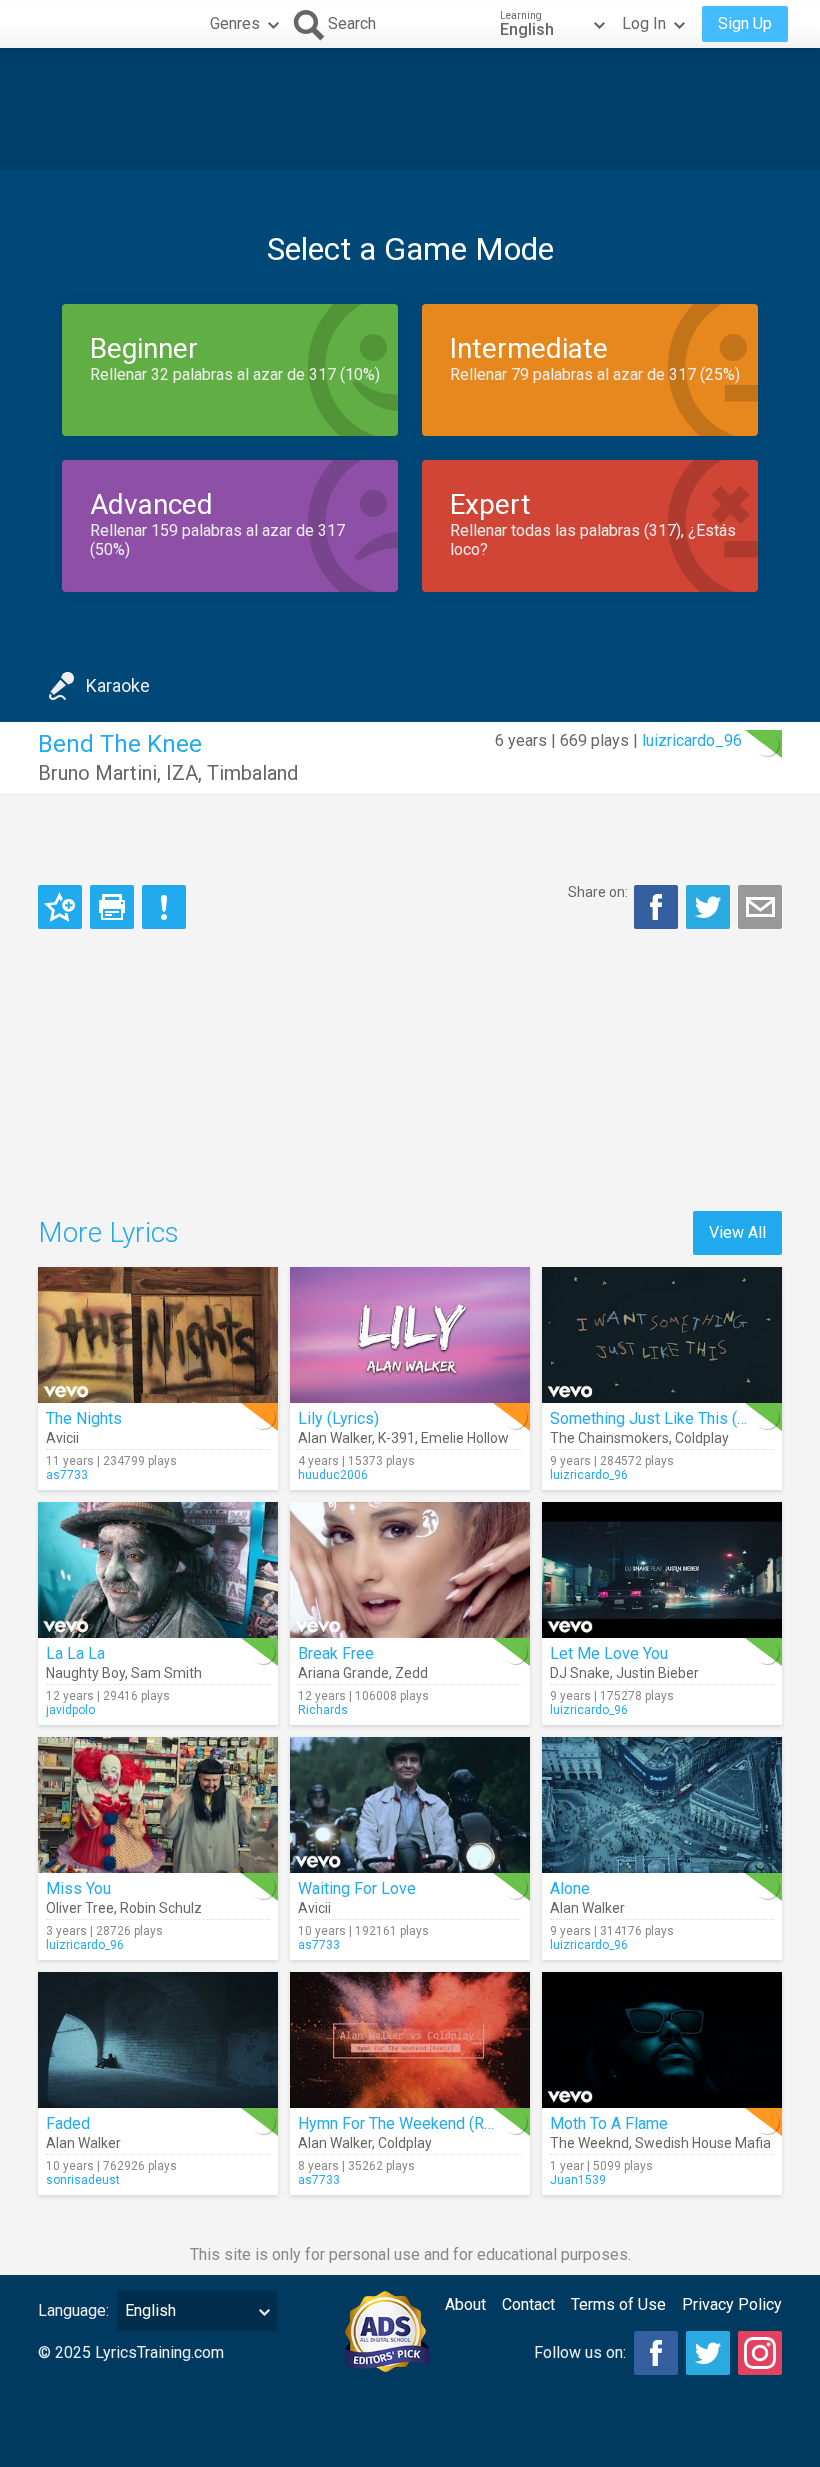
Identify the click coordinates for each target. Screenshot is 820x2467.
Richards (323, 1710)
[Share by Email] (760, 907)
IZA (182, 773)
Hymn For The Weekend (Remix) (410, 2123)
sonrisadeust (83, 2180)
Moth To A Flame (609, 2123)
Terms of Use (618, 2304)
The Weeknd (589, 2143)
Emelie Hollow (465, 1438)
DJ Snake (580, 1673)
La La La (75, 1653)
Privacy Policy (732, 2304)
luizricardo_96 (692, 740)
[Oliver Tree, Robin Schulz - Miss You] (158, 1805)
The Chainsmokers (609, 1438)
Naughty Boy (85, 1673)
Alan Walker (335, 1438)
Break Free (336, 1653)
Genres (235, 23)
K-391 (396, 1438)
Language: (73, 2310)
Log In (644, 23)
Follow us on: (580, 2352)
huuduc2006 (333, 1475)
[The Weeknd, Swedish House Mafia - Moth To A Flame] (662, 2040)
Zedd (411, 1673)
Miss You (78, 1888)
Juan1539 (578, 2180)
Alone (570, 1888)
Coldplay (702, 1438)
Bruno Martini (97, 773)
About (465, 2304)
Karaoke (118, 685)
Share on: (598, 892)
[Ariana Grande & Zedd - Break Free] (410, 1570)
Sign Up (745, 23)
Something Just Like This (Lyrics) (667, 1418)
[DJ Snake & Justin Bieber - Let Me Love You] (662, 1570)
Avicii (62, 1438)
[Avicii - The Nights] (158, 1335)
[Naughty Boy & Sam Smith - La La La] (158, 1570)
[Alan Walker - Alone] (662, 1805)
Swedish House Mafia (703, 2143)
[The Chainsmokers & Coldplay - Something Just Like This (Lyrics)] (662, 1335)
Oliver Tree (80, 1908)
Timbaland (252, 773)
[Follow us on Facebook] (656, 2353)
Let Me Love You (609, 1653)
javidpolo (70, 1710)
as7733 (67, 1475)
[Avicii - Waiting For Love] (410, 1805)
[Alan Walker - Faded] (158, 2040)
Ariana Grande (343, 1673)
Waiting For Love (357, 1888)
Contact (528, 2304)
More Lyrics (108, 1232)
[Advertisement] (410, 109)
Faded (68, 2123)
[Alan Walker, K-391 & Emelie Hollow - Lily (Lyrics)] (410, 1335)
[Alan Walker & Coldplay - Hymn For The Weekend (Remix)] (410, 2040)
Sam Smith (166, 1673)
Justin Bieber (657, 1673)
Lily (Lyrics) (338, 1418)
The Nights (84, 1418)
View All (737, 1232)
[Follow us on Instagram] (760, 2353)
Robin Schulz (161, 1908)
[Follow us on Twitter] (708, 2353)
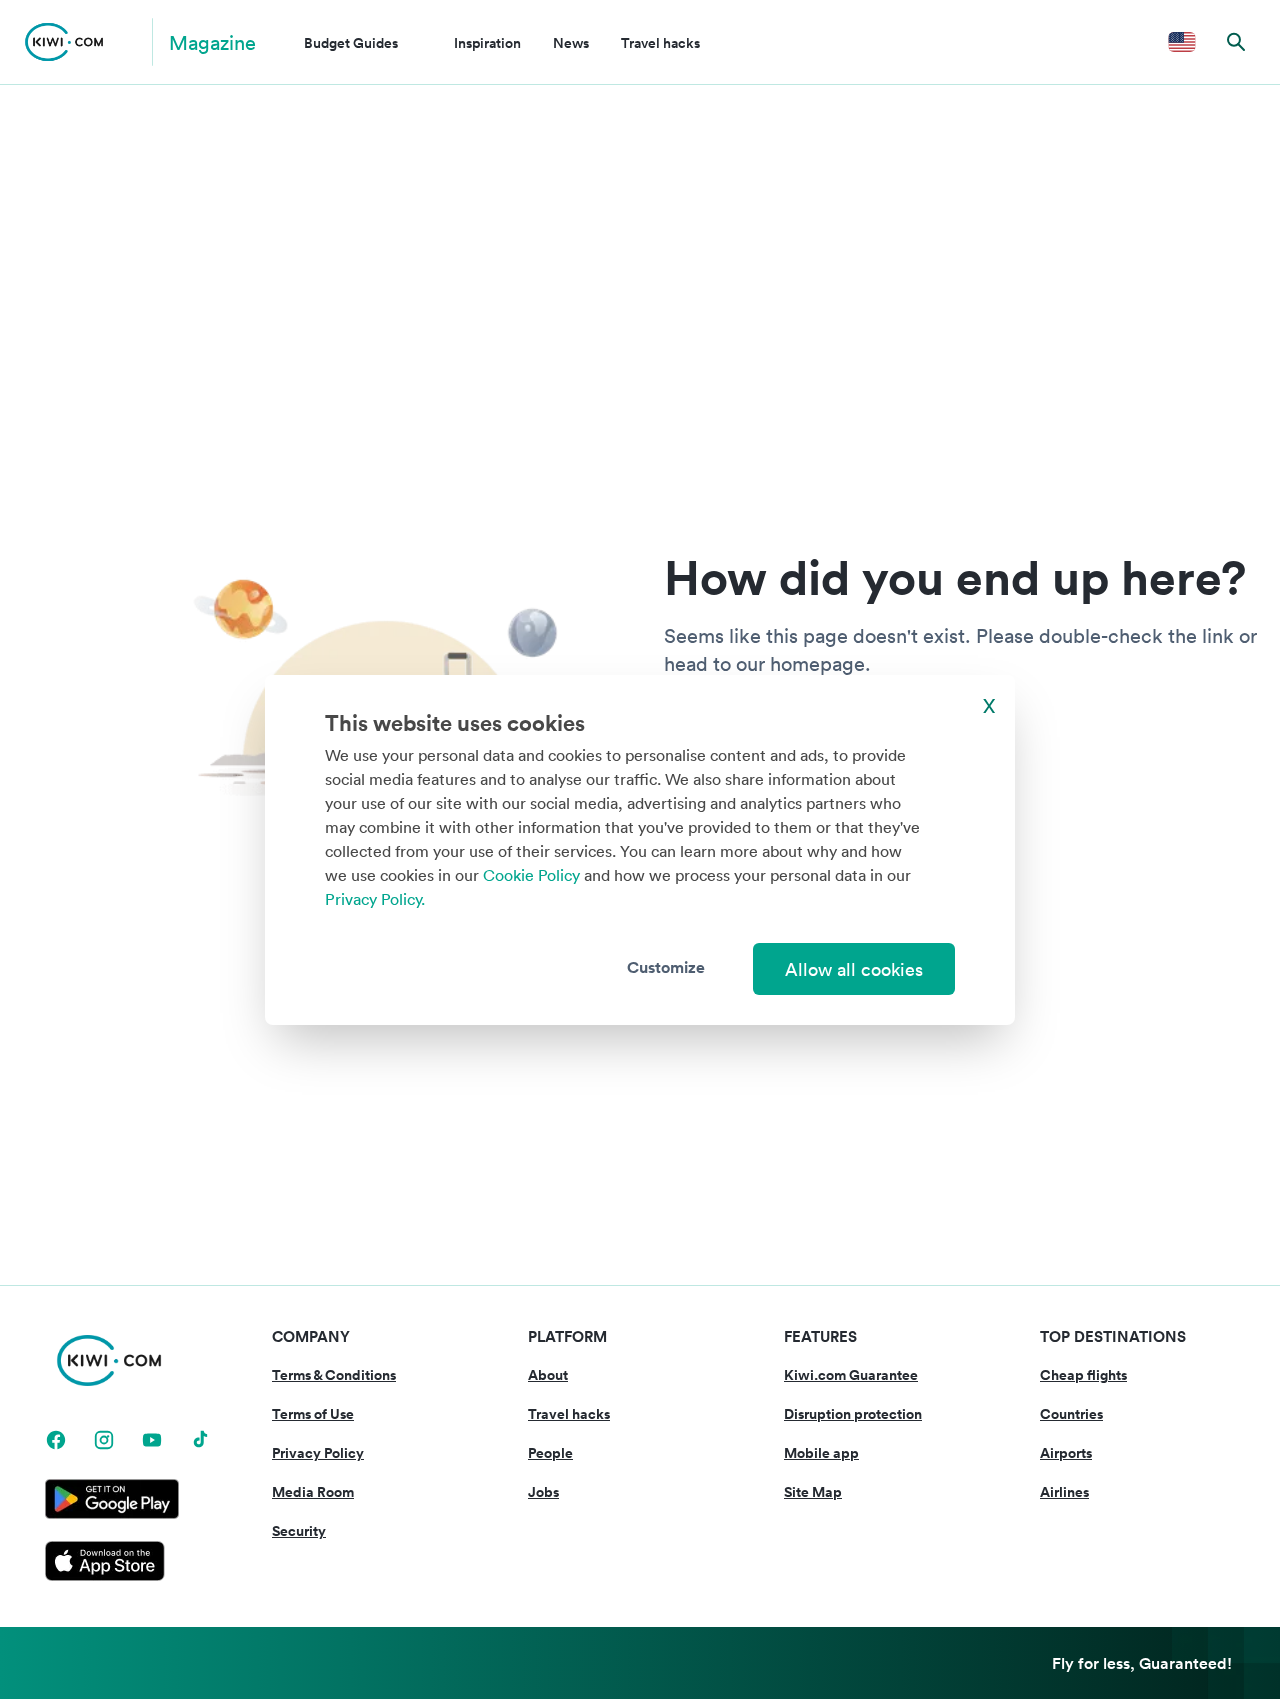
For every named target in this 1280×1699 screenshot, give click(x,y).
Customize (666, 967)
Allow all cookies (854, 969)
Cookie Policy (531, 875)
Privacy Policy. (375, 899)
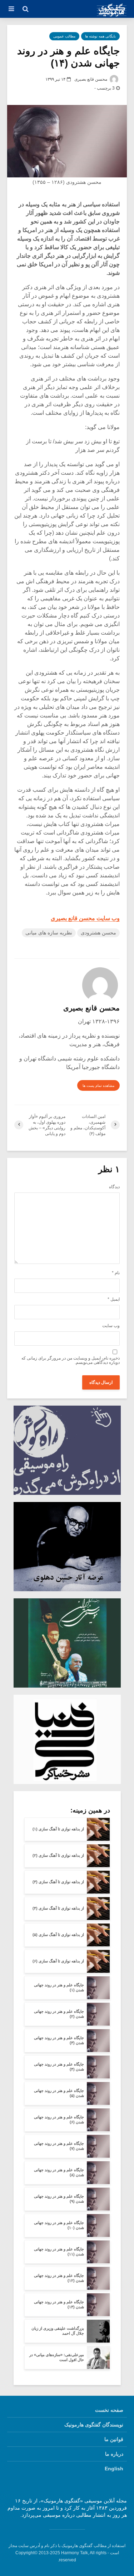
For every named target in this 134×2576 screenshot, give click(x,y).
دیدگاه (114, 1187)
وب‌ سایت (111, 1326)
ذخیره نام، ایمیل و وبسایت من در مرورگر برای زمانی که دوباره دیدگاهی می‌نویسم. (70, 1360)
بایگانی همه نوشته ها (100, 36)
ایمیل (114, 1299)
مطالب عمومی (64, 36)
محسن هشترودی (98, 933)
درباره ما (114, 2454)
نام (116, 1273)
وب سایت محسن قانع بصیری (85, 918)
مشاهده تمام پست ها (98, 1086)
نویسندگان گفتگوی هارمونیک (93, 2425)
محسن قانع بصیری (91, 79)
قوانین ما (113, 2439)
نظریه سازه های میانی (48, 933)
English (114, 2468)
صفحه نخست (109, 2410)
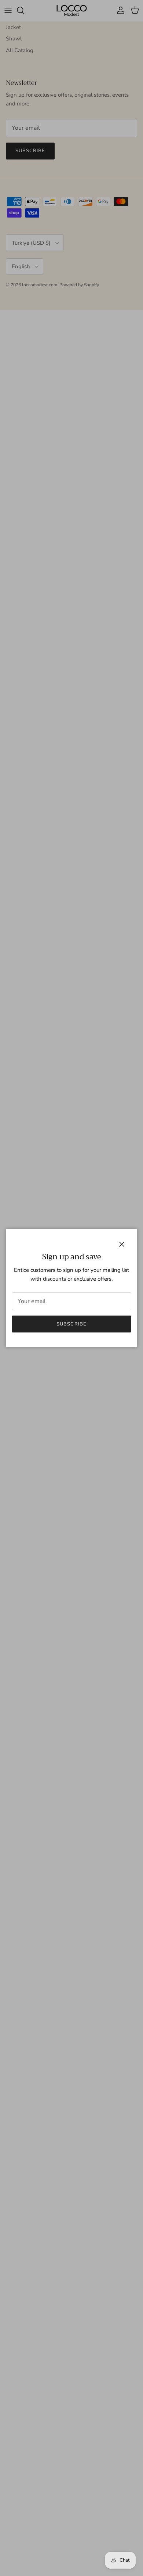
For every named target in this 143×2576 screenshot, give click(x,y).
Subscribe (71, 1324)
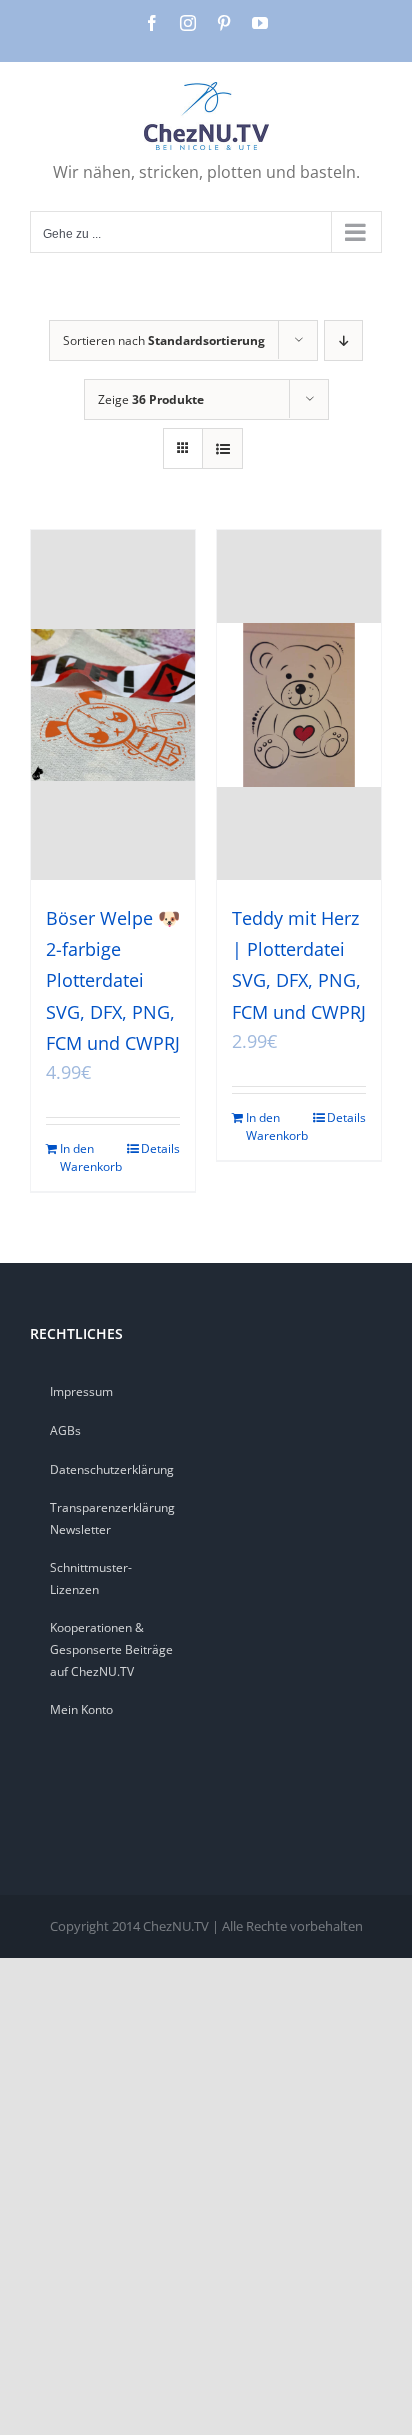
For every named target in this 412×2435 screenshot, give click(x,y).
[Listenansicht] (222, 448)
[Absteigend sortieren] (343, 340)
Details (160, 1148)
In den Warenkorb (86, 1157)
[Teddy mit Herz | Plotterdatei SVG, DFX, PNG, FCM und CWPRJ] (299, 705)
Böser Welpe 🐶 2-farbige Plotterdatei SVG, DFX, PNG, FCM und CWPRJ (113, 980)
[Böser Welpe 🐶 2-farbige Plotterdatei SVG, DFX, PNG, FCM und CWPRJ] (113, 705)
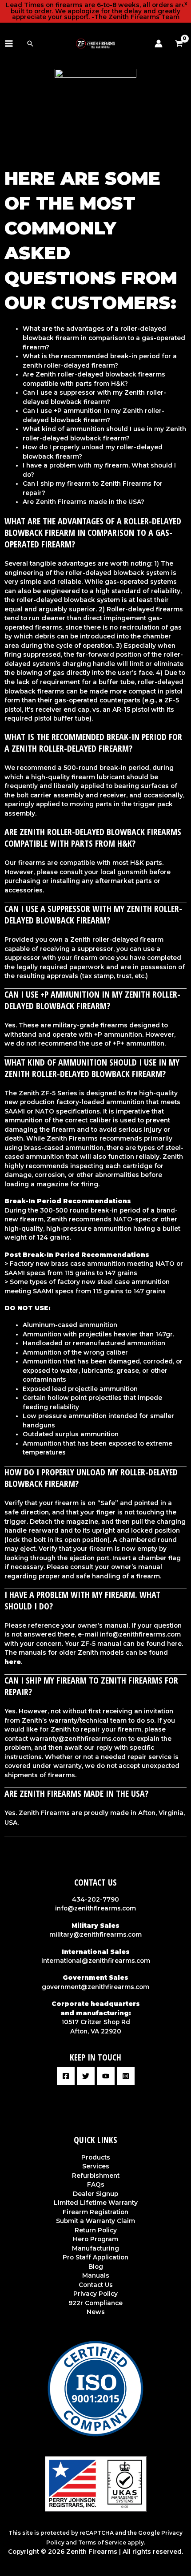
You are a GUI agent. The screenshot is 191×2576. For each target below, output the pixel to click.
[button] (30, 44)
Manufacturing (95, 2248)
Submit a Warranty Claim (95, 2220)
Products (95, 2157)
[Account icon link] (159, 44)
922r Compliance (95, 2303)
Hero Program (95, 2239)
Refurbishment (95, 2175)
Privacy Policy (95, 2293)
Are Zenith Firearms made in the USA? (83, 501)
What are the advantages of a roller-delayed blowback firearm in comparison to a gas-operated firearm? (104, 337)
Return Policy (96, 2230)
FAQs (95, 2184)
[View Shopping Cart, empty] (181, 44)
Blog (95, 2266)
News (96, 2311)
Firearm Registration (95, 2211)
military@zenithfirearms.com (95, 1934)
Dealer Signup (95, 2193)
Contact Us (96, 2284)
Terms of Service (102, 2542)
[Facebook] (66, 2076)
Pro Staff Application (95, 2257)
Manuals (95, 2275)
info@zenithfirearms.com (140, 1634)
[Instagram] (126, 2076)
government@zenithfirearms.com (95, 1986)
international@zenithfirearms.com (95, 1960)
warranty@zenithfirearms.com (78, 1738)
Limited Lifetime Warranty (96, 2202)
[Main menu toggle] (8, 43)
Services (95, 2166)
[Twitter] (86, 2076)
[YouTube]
——————
* EXERCISE REQUIREMENTS *
Set down the data exactly as it appears, without any images.

* EXERCISE SOLUTION *
Identify the click coordinates for each target. Screenshot is 820x2467.
Richards (323, 1710)
[Share by Email] (760, 907)
IZA (182, 773)
Hymn For The Weekend (Remix) (410, 2123)
sonrisadeust (83, 2180)
Moth To A Flame (609, 2123)
Terms of Use (618, 2304)
The Weeknd (589, 2143)
Emelie Hollow (465, 1438)
DJ Snake (580, 1673)
La La La (75, 1653)
Privacy Policy (732, 2304)
luizricardo_96 (692, 740)
[Oliver Tree, Robin Schulz - Miss You] (158, 1805)
The Chainsmokers (609, 1438)
Naughty Boy (85, 1673)
Alan Walker (335, 1438)
Break Free (336, 1653)
Genres (235, 23)
K-391 (396, 1438)
Language: (73, 2310)
Log In (644, 23)
Follow us on: (580, 2352)
huuduc2006 (333, 1475)
[The Weeknd, Swedish House Mafia - Moth To A Flame] (662, 2040)
Zedd (411, 1673)
Miss You (78, 1888)
Juan1539 (578, 2180)
Alone (570, 1888)
Coldplay (702, 1438)
Bruno Martini (97, 773)
About (465, 2304)
Karaoke (118, 685)
Share on: (598, 892)
[Ariana Grande & Zedd - Break Free] (410, 1570)
Sign Up (745, 23)
Something Just Like This (Lyrics) (667, 1418)
[DJ Snake & Justin Bieber - Let Me Love You] (662, 1570)
Avicii (62, 1438)
[Avicii - The Nights] (158, 1335)
[Naughty Boy & Sam Smith - La La La] (158, 1570)
[Alan Walker - Alone] (662, 1805)
Swedish House Mafia (703, 2143)
[The Chainsmokers & Coldplay - Something Just Like This (Lyrics)] (662, 1335)
Oliver Tree (80, 1908)
Timbaland (252, 773)
[Follow us on Facebook] (656, 2353)
Let Me Love You (609, 1653)
javidpolo (70, 1710)
as7733 (67, 1475)
[Avicii - Waiting For Love] (410, 1805)
[Alan Walker - Faded] (158, 2040)
Ariana Grande (343, 1673)
Waiting For Love (357, 1888)
Contact (528, 2304)
More Lyrics (108, 1232)
[Advertisement] (410, 109)
Faded (68, 2123)
[Alan Walker, K-391 & Emelie Hollow - Lily (Lyrics)] (410, 1335)
[Alan Walker & Coldplay - Hymn For The Weekend (Remix)] (410, 2040)
Sam Smith (166, 1673)
Justin Bieber (657, 1673)
Lily (Lyrics) (338, 1418)
The Nights (84, 1418)
View All (737, 1232)
[Follow us on Instagram] (760, 2353)
Robin Schulz (161, 1908)
[Follow us on Twitter] (708, 2353)
For every named target in this 1280×1699 screenshot, give click(x,y).
Customize (666, 967)
Allow all cookies (854, 969)
Cookie Policy (531, 875)
Privacy Policy. (375, 899)
For every named target in this 134×2576 screenshot, give click(x,y).
دیدگاه (114, 1187)
وب‌ سایت (111, 1326)
ذخیره نام، ایمیل و وبسایت من در مرورگر برای زمانی که دوباره دیدگاهی می‌نویسم. (70, 1360)
بایگانی همه نوشته ها (100, 36)
ایمیل (114, 1299)
مطالب عمومی (64, 36)
محسن هشترودی (98, 933)
درباره ما (114, 2454)
نام (116, 1273)
وب سایت محسن قانع بصیری (85, 918)
مشاهده تمام پست ها (98, 1086)
نویسندگان گفتگوی هارمونیک (93, 2425)
محسن قانع بصیری (91, 79)
قوانین ما (113, 2439)
نظریه سازه های میانی (48, 933)
English (114, 2468)
صفحه نخست (109, 2410)
For every named target in this 143×2576 screenshot, give click(x,y).
Subscribe (71, 1324)
For every named target in this 412×2435 screenshot, give click(x,y).
[Listenansicht] (222, 448)
[Absteigend sortieren] (343, 340)
Details (160, 1148)
In den Warenkorb (86, 1157)
[Teddy mit Herz | Plotterdatei SVG, DFX, PNG, FCM und CWPRJ] (299, 705)
Böser Welpe 🐶 2-farbige Plotterdatei SVG, DFX, PNG, FCM und CWPRJ (113, 980)
[Böser Welpe 🐶 2-farbige Plotterdatei SVG, DFX, PNG, FCM und CWPRJ] (113, 705)
You are a GUI agent. The screenshot is 191×2576. For each target below, output the pixel to click.
[button] (30, 44)
Manufacturing (95, 2248)
Submit a Warranty Claim (95, 2220)
Products (95, 2157)
[Account icon link] (159, 44)
922r Compliance (95, 2303)
Hero Program (95, 2239)
Refurbishment (95, 2175)
Privacy Policy (95, 2293)
Are Zenith Firearms made in the USA? (83, 501)
What are the advantages of a roller-delayed blowback firearm in comparison to a gas-operated firearm? (104, 337)
Return Policy (96, 2230)
FAQs (95, 2184)
[View Shopping Cart, empty] (181, 44)
Blog (95, 2266)
News (96, 2311)
Firearm Registration (95, 2211)
military@zenithfirearms.com (95, 1934)
Dealer Signup (95, 2193)
Contact Us (96, 2284)
Terms of Service (102, 2542)
[Facebook] (66, 2076)
Pro Staff Application (95, 2257)
Manuals (95, 2275)
info@zenithfirearms.com (140, 1634)
[Instagram] (126, 2076)
government@zenithfirearms.com (95, 1986)
international@zenithfirearms.com (95, 1960)
warranty@zenithfirearms.com (78, 1738)
Limited Lifetime Warranty (96, 2202)
[Main menu toggle] (8, 43)
Services (95, 2166)
[Twitter] (86, 2076)
[YouTube]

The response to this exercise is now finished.